[GIVEN RECORDS — start]

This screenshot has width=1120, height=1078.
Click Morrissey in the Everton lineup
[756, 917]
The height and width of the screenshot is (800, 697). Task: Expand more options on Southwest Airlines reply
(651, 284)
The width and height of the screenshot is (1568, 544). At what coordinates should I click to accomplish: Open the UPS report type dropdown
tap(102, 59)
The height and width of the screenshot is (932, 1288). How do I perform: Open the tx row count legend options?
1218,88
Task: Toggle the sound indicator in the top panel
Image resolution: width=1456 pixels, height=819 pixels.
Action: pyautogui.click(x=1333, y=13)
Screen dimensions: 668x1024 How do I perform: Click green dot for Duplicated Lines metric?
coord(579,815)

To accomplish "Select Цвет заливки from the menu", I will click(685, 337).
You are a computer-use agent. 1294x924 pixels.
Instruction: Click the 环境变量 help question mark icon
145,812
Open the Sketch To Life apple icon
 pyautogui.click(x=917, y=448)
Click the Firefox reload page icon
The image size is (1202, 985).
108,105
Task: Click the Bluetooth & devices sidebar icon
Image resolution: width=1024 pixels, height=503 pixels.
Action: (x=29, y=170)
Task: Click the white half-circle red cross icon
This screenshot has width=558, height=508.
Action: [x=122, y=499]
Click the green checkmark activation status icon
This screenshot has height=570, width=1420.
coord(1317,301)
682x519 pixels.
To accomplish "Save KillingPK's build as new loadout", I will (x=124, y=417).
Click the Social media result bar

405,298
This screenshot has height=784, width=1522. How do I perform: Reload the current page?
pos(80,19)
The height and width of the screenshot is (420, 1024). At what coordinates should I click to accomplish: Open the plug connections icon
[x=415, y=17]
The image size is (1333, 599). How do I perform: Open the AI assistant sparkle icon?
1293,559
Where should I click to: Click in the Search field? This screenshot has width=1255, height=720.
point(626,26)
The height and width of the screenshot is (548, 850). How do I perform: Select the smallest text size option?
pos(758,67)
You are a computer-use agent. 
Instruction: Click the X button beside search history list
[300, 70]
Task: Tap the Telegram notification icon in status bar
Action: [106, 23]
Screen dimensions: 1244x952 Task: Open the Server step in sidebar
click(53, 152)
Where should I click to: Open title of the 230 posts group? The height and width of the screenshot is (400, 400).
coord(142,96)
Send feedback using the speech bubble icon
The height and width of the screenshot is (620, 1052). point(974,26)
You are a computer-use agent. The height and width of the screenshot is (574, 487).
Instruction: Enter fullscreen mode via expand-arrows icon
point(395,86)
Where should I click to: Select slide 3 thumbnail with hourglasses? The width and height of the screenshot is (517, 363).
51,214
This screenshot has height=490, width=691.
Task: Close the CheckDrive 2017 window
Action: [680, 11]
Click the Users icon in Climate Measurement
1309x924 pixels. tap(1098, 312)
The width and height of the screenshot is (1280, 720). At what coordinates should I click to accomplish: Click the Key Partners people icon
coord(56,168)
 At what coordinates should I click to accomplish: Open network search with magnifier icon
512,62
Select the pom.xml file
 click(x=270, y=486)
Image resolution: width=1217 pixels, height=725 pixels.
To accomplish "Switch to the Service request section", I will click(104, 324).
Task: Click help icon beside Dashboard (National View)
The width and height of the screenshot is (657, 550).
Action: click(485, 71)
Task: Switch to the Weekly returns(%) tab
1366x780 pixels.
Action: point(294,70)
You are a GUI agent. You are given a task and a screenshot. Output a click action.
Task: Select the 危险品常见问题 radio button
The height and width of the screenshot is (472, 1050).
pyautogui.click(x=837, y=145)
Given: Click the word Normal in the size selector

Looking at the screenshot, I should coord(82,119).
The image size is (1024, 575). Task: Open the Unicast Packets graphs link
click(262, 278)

[GIVEN RECORDS — finish]

> _TASK REQUIREMENTS_
Take the entries above and return only the lines from the one with "Screen dimensions: 668x1024" to the one with "You are a computer-use agent. The", both included, unchanged.

> _RESPONSE BOX_
Screen dimensions: 668x1024 How do I perform: Click green dot for Duplicated Lines metric?
coord(579,815)

To accomplish "Select Цвет заливки from the menu", I will click(685, 337).
You are a computer-use agent. 1294x924 pixels.
Instruction: Click the 环境变量 help question mark icon
145,812
Open the Sketch To Life apple icon
 pyautogui.click(x=917, y=448)
Click the Firefox reload page icon
The image size is (1202, 985).
108,105
Task: Click the Bluetooth & devices sidebar icon
Image resolution: width=1024 pixels, height=503 pixels.
Action: (x=29, y=170)
Task: Click the white half-circle red cross icon
This screenshot has width=558, height=508.
Action: [x=122, y=499]
Click the green checkmark activation status icon
This screenshot has height=570, width=1420.
coord(1317,301)
682x519 pixels.
To accomplish "Save KillingPK's build as new loadout", I will (x=124, y=417).
Click the Social media result bar

405,298
This screenshot has height=784, width=1522. How do I perform: Reload the current page?
pos(80,19)
The height and width of the screenshot is (420, 1024). At what coordinates should I click to accomplish: Open the plug connections icon
[x=415, y=17]
The image size is (1333, 599). How do I perform: Open the AI assistant sparkle icon?
1293,559
Where should I click to: Click in the Search field? This screenshot has width=1255, height=720.
point(626,26)
The height and width of the screenshot is (548, 850). How do I perform: Select the smallest text size option?
pos(758,67)
You are a computer-use agent. 
Instruction: Click the X button beside search history list
[300, 70]
Task: Tap the Telegram notification icon in status bar
Action: [106, 23]
Screen dimensions: 1244x952 Task: Open the Server step in sidebar
click(53, 152)
Where should I click to: Open title of the 230 posts group? The height and width of the screenshot is (400, 400).
coord(142,96)
Send feedback using the speech bubble icon
The height and width of the screenshot is (620, 1052). point(974,26)
You are a computer-use agent. The height and width of the screenshot is (574, 487).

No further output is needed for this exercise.